You can’t do that with for, but you can with while.

1 Like

`while` will reduce the number of iterations, but as a brute force approach,

makes perfect sense, even while it does have to completely iterate over the `word` string.

``````>>> def count_multi_char_x(word, x):
count = 0; c = 0
for w in range(len(word)):
c += 1
if word[w : w + len(x)] == x:
count += 1
return count, c

>>> count_multi_char_x("mississippi", "issi")
(2, 11)
>>>
``````

The target does overlap (they share last/first `i`) though your solution still finds both impressions, which makes sense given the criteria of the problem. If we advance the iteration variable as @patrickd314 suggests, only one impression of ‘issi’ will be found in your `word`.

Nobody is right or wrong here. Criteria dictates must always be carefully considered, and never assumed.

We can tweak your solution slightly to eliminate unneeded iterations…

``````>>> def count_multi_char_x(word, x):
count = 0; c = 0
for w in range(len(word) - len(x)):
c += 1
if word[w : w + len(x)] == x:
count += 1
return count, c

>>> count_multi_char_x("mississippi", "issi")
(2, 7)
>>>
``````
2 Likes

Yes, I guess I misunderstood @web5761085078’s question:

I thought that “but” implied that 2 was an incorrect answer, and that non-overlapping instances were required. However, as it happens, the assignment is mute on whether or not overlaps are accepted.

1. Write a function named `count_multi_char_x` that takes a string named `word` and a string named `x` . This function should do the same thing as the `count_char_x` function you just wrote - it should return the number of times `x` appears in `word` . However, this time, make sure your function works when `x` is multiple characters long.
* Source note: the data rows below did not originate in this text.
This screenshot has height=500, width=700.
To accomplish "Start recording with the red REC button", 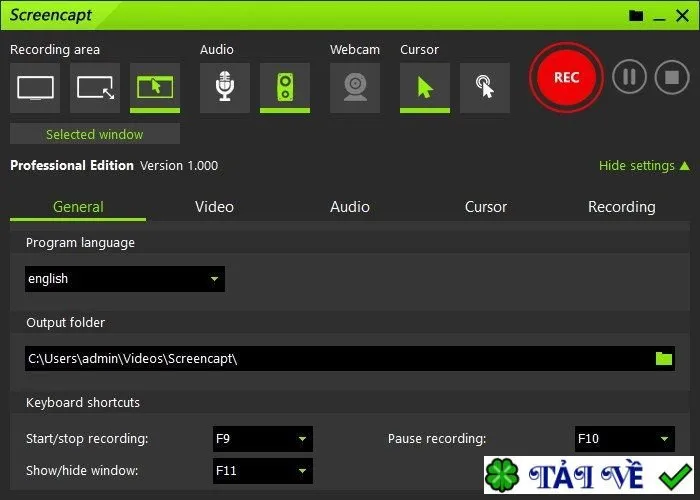I will coord(566,77).
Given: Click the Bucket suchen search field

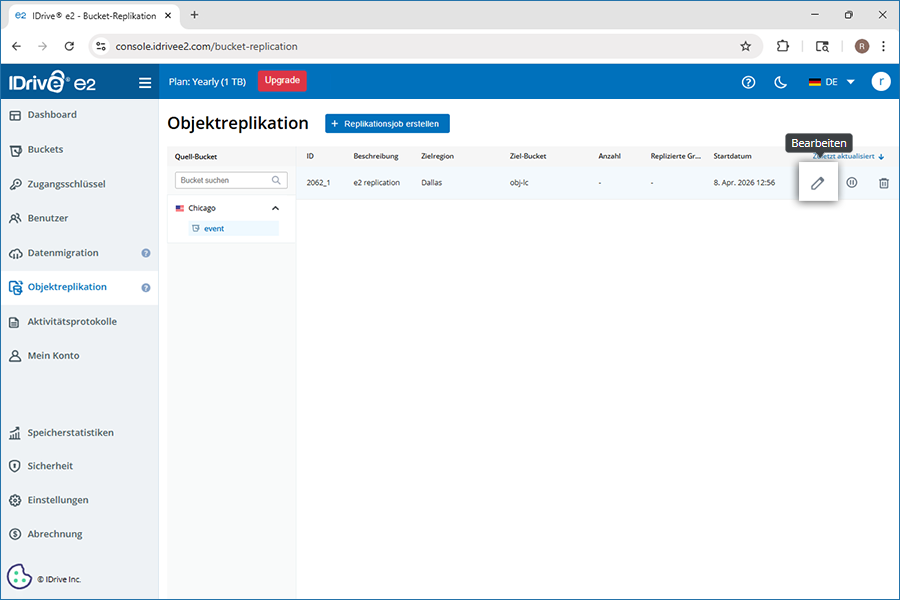Looking at the screenshot, I should coord(223,181).

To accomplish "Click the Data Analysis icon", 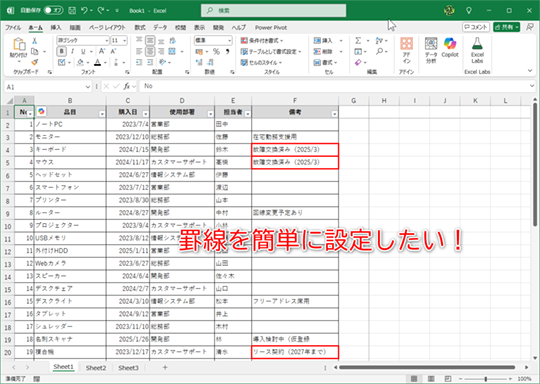I will tap(430, 50).
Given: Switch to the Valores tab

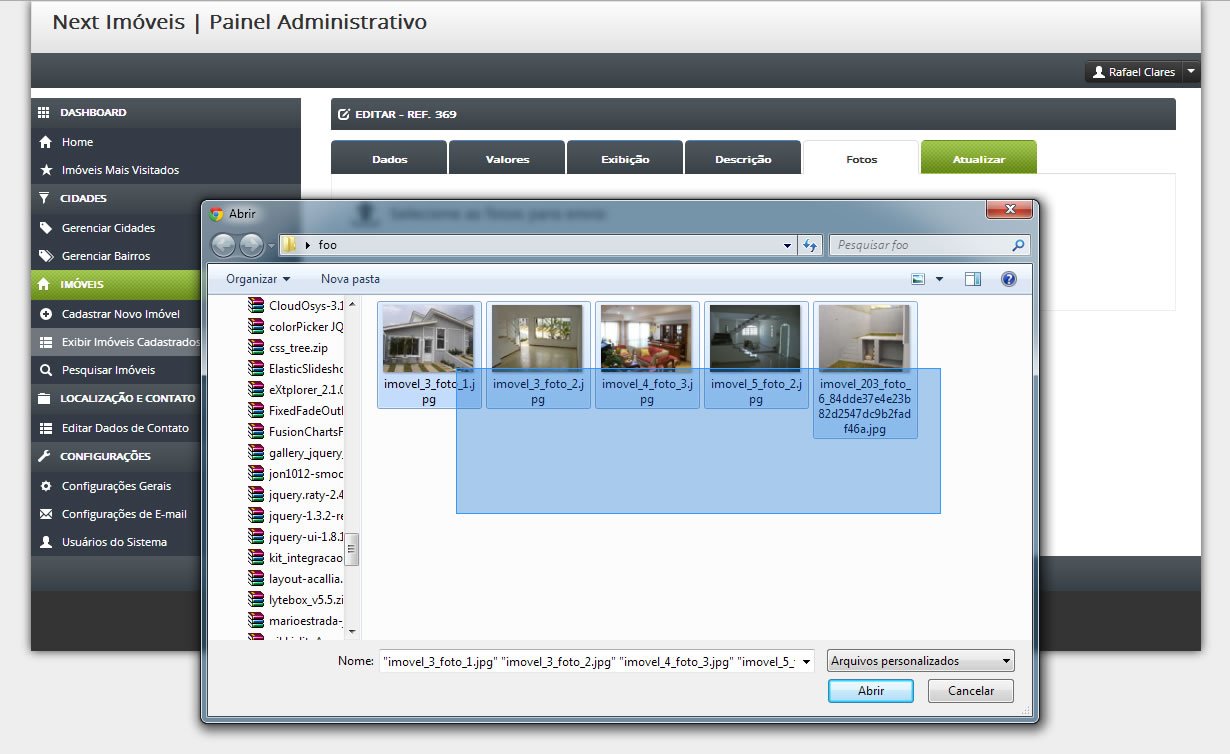Looking at the screenshot, I should 507,159.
For example, `count_multi_char_x("Mississippi", "iss")` should return `2`

… shoulda looked first.

2 Likes

I Have used the below solution :

def count_multi_char_x(word,x):
p = len(’’.join(word.split(x)))
l = len(word)
y = len(x)
return (l - p)/y

I thought I might approach it by iterating over the entire `word` by `x` length and look for match cases.

``````def count_multi_char_x(word, x):
counter = 0
stepper = len(x)
#print(stepper)
for index in range(len(word)):
#print(index, word[index: stepper], stepper)
if (word[index: stepper] == x):
counter += 1
stepper +=1
return counter
``````

The downside to stepping is we miss all the first letters between position one and position two. It makes sense to step past a found match, and continue from there, but until such match is found, the step should be one character over.

However, if we look back to the previous posts, we see that there are times when we would not want to jump, found match or not. The objectives need to be clear in order to choose a route to take.

Hi mtf, thank for the reply!

I am not sure I understand, because the step is one character over in `word`.

The function iterates over word by:
Starting at char 0 in the word and checking for matches from
Index 0 in word to len(x) in word then
Index 1 in word to len(x) in word then
Index 2 in word to len(x) in word

1 Like

For this exercise in order to get the expected result we must step one character at a time. It’s the only way we get `2` when counting `issi` in `mississippi`.

I thought that was what my function does?

1 Like

And so it does. I was letting the variable name (stepper) throw me off. My bad.